# Exercise aim
Starting with the first line of the rows and going on through the line with "Looking at the screenshot, I should [342, 164].", including both, lay out only those lines as a Markdown table with the columns Number and Line. Leave out any blank lines.

# Entries supplied
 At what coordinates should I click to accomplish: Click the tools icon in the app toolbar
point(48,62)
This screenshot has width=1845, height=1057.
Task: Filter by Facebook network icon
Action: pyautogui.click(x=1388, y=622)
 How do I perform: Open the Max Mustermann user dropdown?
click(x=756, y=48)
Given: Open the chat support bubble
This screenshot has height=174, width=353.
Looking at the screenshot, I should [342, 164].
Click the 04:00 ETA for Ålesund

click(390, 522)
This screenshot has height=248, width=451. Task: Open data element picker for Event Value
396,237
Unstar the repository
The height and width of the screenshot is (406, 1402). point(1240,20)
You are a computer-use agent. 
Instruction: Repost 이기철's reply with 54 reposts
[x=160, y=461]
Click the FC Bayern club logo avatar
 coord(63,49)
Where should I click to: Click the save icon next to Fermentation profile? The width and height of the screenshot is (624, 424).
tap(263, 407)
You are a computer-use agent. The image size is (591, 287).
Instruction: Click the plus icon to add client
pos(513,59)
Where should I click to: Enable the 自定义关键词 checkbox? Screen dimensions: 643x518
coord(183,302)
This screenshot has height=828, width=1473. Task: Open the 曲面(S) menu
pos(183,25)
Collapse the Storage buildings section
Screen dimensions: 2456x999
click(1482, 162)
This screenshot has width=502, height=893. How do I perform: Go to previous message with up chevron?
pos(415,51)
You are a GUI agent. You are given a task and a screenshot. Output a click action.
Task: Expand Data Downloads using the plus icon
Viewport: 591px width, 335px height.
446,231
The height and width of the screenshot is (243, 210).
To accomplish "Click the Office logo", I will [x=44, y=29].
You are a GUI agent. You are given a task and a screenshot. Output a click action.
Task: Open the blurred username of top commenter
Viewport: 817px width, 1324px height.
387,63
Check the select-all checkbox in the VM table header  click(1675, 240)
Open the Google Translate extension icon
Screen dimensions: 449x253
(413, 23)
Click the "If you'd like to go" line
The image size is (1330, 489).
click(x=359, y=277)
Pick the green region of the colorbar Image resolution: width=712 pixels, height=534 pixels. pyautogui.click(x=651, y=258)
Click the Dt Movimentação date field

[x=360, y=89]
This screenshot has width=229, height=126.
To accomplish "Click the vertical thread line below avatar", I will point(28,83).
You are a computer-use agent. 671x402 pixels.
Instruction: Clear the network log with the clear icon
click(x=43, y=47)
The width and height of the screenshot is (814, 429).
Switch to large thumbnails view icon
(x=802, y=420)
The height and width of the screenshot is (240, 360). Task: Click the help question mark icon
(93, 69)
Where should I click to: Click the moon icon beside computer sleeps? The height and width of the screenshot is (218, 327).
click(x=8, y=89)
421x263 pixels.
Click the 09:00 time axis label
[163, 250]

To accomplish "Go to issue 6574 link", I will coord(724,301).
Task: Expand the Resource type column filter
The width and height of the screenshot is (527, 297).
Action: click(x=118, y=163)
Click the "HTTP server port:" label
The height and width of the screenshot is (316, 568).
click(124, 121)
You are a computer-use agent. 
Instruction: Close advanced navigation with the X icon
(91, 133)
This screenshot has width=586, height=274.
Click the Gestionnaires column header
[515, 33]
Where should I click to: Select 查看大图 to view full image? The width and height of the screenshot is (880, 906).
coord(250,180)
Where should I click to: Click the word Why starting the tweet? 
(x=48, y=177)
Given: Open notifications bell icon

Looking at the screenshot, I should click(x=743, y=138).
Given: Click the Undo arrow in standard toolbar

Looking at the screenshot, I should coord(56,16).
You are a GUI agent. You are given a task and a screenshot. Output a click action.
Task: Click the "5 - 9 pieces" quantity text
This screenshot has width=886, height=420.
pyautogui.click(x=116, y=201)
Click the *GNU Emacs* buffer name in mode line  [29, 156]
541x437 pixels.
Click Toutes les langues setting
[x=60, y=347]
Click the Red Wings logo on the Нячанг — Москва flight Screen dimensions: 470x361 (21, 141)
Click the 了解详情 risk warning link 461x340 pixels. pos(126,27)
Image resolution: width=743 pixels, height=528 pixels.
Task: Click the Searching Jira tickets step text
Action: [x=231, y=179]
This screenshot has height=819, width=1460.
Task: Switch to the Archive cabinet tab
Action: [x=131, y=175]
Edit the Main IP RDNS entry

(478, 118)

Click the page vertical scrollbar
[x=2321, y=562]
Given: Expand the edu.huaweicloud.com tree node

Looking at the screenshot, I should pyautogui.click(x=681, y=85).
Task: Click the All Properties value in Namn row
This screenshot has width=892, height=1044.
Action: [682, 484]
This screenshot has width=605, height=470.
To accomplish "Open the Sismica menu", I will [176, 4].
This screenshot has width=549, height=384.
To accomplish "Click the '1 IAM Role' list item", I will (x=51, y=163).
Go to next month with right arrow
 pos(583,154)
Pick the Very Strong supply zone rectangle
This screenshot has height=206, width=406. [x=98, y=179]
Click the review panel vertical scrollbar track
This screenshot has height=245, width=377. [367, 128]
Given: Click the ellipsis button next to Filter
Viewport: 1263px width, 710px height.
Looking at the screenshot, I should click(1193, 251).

# Response to this task
| Number | Line |
|---|---|
| 1 |  At what coordinates should I click to accomplish: Click the tools icon in the app toolbar |
| 2 | point(48,62) |
| 3 | This screenshot has width=1845, height=1057. |
| 4 | Task: Filter by Facebook network icon |
| 5 | Action: pyautogui.click(x=1388, y=622) |
| 6 |  How do I perform: Open the Max Mustermann user dropdown? |
| 7 | click(x=756, y=48) |
| 8 | Given: Open the chat support bubble |
| 9 | This screenshot has height=174, width=353. |
| 10 | Looking at the screenshot, I should [342, 164]. |